Agent-fleet trust bridge — the contract for letting Enhanced Mode agents read your data.

docs/AGENT_FLEET_ENCLAVE.md

Browser-direct AI proxy contract — what the server is allowed to broker and what it isn't.

docs/BROWSER_DIRECT_AI.md

ZDR (zero-data-retention) contract status with each upstream model provider.

docs/ZDR_CONTRACTS.md

Live voice retirement — why we stopped streaming audio to vendors and what replaces it.

docs/RETIRE_LIVE_VOICE.md

Launch claims map — every public statement on this page traced to a file, test, or migration.

docs/LAUNCH_CLAIMS.md

Third-party audit readiness checklist — the scope statement we hand to a security firm.

docs/AUDIT_READINESS.md

What an attacker gets from a full database dump

After Phases A–H ship (every URL above is one of those phases), an attacker who exfiltrates our entire production Postgres database and its backups gets:

  • Account identifiers (email, OAuth provider IDs)
  • MFA configuration (which factors are enrolled)
  • Session bookkeeping
  • The numeric personality vector for each user
  • Engagement counts
  • The audit log
  • Encrypted blobs they cannot decrypt without each user's key

They do not get:

  • Any answer to any question
  • Any Dr. X conversation
  • Any memory fact
  • Any persona conversation
  • Any voice transcript

The honest gaps

We refuse to ship security theatre. These are the parts of the system where the claim is weaker than we want it to be, with the explicit roadmap to close each one.

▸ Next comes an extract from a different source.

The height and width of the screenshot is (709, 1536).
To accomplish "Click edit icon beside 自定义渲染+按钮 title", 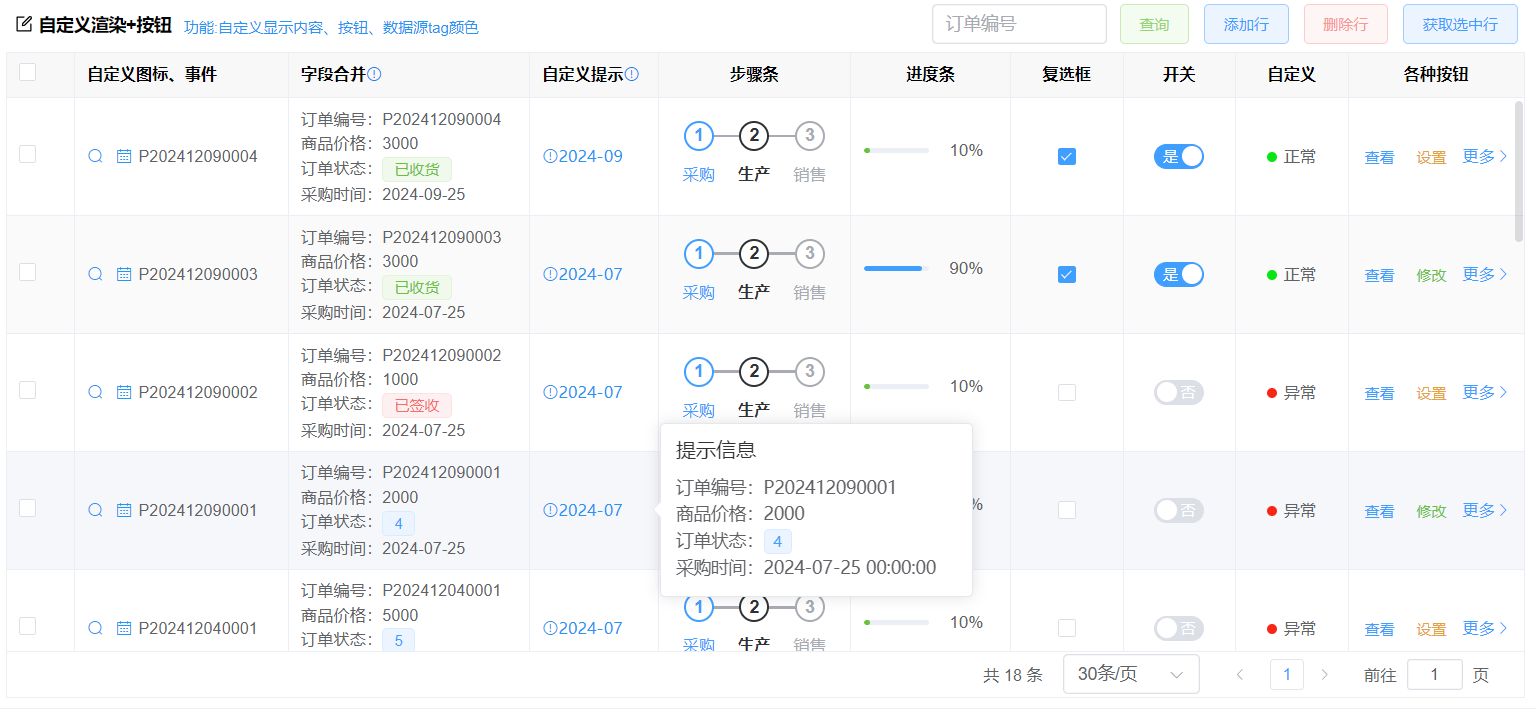I will [x=24, y=25].
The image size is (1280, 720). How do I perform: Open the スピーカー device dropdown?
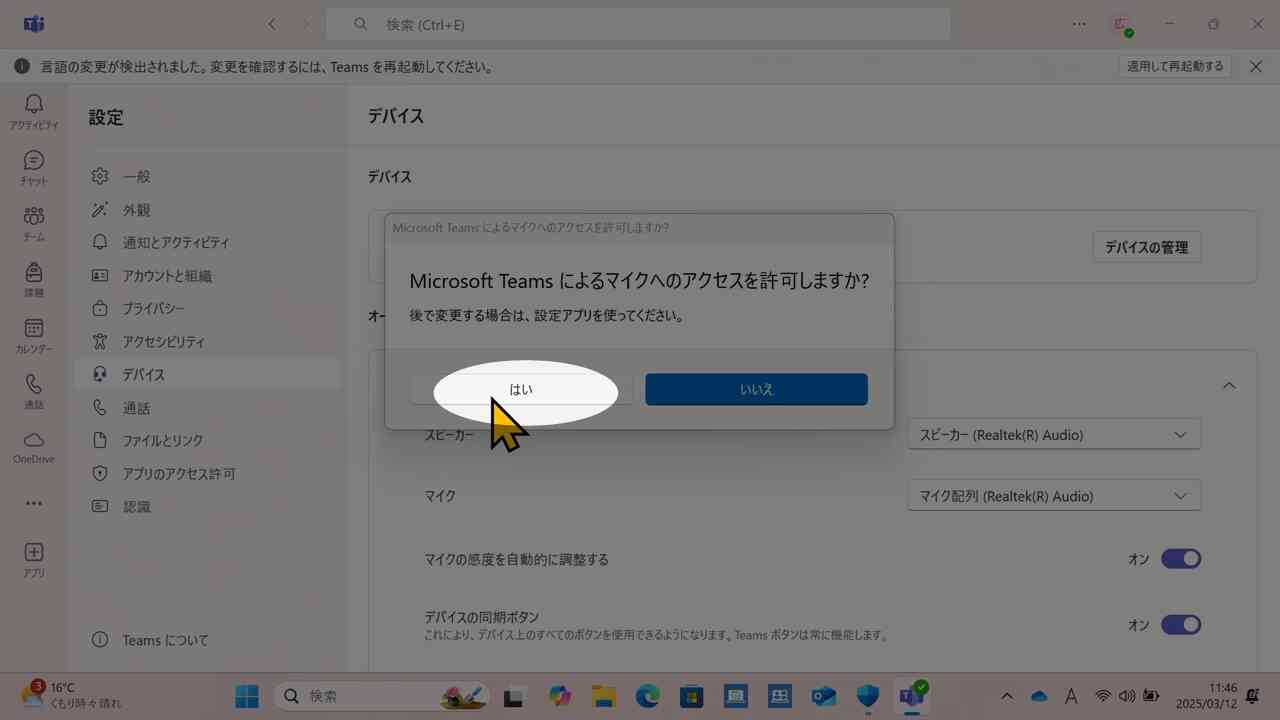pyautogui.click(x=1053, y=434)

  • The agent-fleet bridge runs in our app process. Today, when a Privacy Mode user grants a scope, the agent decrypts and processes inside our Node runtime. The grant contract, audit log, and TTL ceiling are real. The hardware attestation is not — it ships in the post-MVP TEE rollout described in docs/AGENT_FLEET_ENCLAVE.md §3.
  • Memory facts and rolling summaries written under a grant are operator-readable until you crypto-shred. The bridge gates the write; it does not yet wrap the resulting row. The crypto-shred endpoint (DELETE /api/account/data, MFA-gated) renders every wrap of your master key permanently opaque, which closes the gap on demand.
  • Hive curation + preference inference scopes are declared but not yet wired. They appear in the schema and the UI; the runtime gates land in the next PR following Phase H.
  • The third-party audit has not happened yet. We have written the scope statement and the readiness checklist; engagement starts after launch. Until then, every claim on this page is verifiable by reading the source — which is the entire point of this page.